L’attaquant derrière les campagnes de malspam Qealler semble avoir fait évoluer ses techniques d’attaque.

Qealler : des campagnes de plus en plus nombreuses

Depuis plusieurs mois, le CyberSOC d’Orange Cyberdefense suit et détecte des campagnes de malspam visant à distribuer un malware de type Stealer, codé en java, nommé Qealler. Les TTPs suggèrent que ces campagnes sont orchestrées par le même attaquant ou le même groupe. Depuis plusieurs semaines, nous observons une intensification de l’activité : les campagnes sont de plus en plus rapprochées et le nombre et le type d’entreprises ciblées s’accroît. L’analyse de notre équipe donne un éclairage sur ce malware relativement peu connu.

malspam : détails de l’attaque

La méthode de distribution se fait par le biais d’e-mails contenant une pièce jointe supposée être un document PDF destinées aux victimes. Nous notons que la pièce jointe est en réalité une image (logo PDF), associée à un lien hypertexte pointant vers le malware.

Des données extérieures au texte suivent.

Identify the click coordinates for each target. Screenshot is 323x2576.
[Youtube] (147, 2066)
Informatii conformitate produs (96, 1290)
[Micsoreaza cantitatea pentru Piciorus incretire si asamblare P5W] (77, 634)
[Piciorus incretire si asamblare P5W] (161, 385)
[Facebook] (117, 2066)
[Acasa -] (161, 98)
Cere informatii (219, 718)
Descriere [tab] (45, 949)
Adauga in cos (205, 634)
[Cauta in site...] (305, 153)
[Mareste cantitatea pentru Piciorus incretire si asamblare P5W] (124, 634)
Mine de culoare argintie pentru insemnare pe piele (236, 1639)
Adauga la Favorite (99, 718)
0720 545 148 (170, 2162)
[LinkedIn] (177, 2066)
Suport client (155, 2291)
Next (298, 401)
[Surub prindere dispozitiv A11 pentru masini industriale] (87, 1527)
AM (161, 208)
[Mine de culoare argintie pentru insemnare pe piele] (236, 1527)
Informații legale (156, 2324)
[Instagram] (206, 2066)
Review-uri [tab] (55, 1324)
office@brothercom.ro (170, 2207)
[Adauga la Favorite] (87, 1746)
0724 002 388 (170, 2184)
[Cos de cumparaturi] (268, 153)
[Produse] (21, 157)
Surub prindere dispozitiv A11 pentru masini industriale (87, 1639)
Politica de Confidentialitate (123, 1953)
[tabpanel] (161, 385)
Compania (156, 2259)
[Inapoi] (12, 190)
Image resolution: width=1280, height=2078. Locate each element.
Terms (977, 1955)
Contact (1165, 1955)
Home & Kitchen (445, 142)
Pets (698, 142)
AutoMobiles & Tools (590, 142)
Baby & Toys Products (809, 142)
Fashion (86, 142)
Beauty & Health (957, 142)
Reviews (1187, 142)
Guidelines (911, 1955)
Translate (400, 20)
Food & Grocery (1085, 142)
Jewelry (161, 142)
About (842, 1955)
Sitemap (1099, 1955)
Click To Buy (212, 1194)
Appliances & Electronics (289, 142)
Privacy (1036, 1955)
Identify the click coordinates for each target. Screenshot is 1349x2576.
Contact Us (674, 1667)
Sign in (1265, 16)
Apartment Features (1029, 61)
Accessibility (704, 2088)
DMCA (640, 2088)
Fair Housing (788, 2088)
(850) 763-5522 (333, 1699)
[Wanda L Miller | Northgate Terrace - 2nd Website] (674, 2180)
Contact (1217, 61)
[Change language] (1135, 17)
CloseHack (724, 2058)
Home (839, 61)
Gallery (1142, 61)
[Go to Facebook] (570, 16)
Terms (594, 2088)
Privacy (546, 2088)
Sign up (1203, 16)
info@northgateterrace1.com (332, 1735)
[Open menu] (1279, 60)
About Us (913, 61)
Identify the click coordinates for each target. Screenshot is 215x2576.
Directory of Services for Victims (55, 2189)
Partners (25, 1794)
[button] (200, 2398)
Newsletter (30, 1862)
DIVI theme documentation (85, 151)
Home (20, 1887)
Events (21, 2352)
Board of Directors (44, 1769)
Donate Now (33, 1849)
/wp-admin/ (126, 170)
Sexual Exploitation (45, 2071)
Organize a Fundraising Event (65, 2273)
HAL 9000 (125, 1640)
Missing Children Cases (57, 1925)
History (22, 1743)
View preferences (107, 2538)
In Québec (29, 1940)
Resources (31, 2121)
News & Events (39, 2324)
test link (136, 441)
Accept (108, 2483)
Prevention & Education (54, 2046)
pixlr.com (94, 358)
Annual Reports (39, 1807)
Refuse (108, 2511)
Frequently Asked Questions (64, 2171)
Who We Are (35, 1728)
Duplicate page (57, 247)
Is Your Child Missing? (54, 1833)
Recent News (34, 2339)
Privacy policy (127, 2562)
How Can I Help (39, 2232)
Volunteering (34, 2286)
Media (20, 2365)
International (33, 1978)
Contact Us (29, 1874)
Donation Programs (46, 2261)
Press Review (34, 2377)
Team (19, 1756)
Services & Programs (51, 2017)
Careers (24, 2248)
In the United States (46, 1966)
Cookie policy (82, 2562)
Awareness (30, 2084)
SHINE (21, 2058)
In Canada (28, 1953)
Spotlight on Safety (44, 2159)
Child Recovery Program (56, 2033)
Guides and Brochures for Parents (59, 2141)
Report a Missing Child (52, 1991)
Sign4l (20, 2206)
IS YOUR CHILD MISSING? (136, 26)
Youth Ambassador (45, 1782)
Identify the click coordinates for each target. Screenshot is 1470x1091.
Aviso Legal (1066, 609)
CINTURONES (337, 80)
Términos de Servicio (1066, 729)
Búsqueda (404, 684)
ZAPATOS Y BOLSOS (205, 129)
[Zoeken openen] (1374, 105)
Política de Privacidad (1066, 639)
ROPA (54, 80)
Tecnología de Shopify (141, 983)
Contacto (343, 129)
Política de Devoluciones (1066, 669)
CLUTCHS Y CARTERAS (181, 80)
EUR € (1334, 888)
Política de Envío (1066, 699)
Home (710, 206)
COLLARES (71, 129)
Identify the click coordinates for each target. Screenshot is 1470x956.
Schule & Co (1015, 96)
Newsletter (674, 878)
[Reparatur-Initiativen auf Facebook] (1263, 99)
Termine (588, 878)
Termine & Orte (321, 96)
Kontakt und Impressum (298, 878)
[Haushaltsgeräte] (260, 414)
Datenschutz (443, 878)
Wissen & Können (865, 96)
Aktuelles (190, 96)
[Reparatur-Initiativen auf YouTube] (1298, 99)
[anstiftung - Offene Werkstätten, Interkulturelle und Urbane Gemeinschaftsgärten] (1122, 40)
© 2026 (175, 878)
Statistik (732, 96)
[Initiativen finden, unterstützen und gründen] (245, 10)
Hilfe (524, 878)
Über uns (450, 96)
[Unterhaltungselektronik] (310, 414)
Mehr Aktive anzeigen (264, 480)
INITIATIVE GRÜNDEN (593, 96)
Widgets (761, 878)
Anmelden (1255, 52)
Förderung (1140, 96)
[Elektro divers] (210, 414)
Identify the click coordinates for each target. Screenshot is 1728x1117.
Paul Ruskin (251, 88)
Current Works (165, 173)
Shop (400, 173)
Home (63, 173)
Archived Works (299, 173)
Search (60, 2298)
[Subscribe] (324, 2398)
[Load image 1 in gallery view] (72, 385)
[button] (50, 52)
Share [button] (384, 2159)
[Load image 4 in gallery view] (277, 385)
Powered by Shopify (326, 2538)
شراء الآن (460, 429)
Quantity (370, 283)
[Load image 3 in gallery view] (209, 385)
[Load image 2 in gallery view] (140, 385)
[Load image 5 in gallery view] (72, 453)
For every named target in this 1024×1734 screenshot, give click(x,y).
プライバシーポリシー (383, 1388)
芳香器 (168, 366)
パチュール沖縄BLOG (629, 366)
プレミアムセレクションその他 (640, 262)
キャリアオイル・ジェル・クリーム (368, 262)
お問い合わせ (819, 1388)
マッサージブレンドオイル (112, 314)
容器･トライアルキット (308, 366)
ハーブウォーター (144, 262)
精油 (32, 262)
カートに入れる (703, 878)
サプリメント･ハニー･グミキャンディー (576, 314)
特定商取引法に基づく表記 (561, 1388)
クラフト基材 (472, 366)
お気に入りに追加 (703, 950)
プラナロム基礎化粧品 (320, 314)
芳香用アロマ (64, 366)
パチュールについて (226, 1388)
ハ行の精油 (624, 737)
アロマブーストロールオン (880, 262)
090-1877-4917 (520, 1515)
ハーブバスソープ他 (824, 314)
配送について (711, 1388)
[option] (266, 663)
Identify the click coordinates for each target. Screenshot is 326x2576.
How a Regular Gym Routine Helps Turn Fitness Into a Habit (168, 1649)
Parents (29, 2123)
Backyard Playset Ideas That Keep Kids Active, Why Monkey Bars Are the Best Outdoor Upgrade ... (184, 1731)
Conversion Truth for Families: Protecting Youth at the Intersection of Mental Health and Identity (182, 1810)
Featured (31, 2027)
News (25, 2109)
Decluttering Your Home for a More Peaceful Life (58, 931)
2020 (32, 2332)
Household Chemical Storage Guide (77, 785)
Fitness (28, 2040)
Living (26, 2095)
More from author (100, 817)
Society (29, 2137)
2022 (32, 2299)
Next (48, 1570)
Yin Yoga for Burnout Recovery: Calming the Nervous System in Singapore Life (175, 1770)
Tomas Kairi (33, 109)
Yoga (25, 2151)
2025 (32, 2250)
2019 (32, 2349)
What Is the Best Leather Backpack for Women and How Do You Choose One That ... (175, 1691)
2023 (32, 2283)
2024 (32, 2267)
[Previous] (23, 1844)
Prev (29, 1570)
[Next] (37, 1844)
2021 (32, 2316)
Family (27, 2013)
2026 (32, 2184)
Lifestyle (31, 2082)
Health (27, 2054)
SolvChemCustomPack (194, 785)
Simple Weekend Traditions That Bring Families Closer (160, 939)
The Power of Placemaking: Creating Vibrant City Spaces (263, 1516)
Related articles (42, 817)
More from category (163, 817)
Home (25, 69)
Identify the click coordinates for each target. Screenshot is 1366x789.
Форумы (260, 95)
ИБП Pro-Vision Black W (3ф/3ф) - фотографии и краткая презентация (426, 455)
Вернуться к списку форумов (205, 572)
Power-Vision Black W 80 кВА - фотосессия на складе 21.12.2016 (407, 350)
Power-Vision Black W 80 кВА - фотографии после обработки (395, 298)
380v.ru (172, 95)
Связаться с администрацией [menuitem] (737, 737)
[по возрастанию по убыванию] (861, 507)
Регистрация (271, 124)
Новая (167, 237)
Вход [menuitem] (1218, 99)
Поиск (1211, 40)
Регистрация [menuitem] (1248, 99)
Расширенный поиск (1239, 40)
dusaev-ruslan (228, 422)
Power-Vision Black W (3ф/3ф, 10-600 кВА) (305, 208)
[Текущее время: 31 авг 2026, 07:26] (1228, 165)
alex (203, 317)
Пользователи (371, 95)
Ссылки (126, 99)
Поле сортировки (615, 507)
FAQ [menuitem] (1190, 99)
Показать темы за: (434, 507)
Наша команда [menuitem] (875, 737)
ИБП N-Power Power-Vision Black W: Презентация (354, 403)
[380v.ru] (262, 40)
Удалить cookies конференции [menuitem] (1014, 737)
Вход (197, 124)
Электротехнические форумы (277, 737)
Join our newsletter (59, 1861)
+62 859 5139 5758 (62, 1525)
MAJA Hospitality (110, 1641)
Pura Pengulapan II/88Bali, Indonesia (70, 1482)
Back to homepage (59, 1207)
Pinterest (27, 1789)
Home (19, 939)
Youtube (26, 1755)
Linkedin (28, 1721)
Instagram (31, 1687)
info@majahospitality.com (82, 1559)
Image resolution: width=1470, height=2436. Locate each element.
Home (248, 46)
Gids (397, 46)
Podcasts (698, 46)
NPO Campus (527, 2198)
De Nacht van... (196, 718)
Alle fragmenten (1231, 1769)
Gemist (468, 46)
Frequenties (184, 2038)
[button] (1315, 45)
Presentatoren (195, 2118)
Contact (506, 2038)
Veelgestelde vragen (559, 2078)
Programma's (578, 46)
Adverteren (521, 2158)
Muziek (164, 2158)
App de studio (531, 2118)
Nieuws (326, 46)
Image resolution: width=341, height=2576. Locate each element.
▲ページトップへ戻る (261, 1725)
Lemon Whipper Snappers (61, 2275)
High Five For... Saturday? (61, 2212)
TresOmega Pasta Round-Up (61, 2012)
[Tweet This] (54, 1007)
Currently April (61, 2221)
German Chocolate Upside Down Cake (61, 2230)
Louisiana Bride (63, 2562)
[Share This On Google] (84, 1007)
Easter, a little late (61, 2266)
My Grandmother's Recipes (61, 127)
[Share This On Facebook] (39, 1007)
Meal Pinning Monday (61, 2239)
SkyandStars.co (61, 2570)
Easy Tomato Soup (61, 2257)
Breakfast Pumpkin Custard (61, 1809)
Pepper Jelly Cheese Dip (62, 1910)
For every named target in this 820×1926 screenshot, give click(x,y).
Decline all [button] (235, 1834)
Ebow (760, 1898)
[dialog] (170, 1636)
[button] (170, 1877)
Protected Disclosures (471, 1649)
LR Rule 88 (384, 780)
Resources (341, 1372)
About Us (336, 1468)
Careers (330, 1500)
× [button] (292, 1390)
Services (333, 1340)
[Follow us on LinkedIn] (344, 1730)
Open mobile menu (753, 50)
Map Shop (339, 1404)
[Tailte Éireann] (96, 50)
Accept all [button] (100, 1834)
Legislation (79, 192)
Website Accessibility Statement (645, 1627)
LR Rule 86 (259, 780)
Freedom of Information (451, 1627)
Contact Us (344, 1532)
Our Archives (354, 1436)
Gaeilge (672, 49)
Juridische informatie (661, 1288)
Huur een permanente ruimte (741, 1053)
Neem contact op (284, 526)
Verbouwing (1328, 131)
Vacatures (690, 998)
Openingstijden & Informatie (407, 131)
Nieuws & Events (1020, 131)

Dans la majorité des cas, nous retrouvons les patterns suivants :

  • Le headerFrom Smtp commence par “Account <” ou “Account Payable <“
  • Le sujet contient systématiquement “Remittance” accompagné généralement des patterns “Advice” ou “Account” accompagnés d’une suite de chiffres (une fausse référence).
  • Le mail est rédigé en anglais.

Un lien redirigeant vers la pièce jointe (dans le cas présent hxxps://conne.co[.]uk)

Figure 1 : exemple de mail malveillant – source CyberSOC d’Orange Cyberdefense

 

A noter que le message provient d’une adresse email légitime dont le compte a très certainement été compromis au préalable par l’attaquant. Dans tous les cas observés, il s’agit systématiquement d’adresses email Microsoft Office 365.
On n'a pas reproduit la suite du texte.